● **Exercise directions**
Retype the line with "Instruction: Click the" exactly. Then retype every line after it through the end of the entries below, and nothing more, leaving out pictures.

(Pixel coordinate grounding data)
□ □ □ □ □ □ □
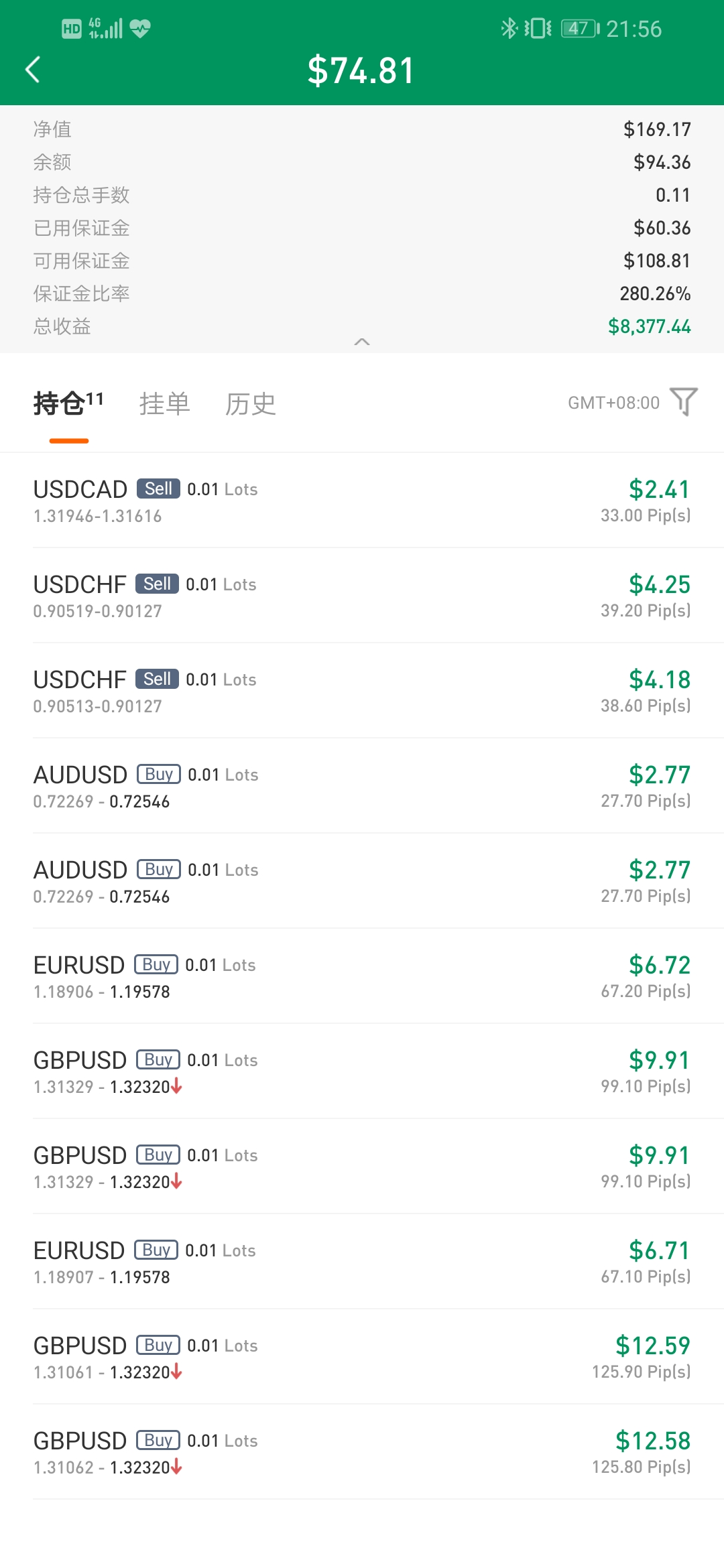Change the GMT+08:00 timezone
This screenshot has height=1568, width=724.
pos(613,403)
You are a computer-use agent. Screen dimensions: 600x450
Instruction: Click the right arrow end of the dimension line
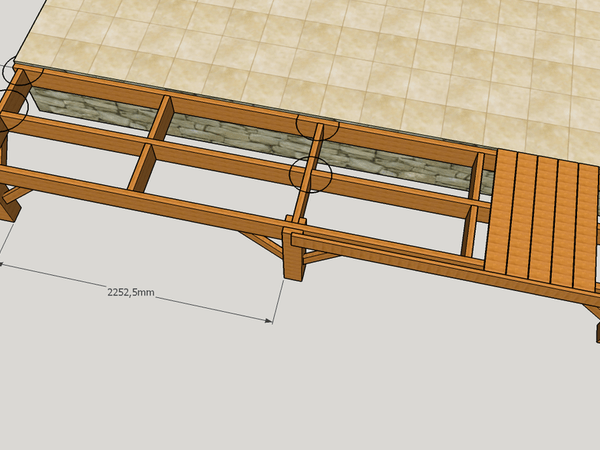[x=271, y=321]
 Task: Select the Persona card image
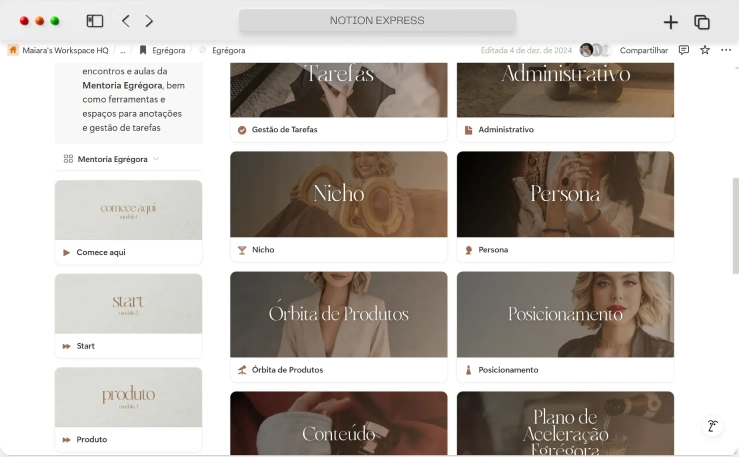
□ □ □ □ □ □ □
● **Response to this exercise**
Instruction: Click the right arrow end of the dimension line
[x=271, y=321]
 Task: Select the Persona card image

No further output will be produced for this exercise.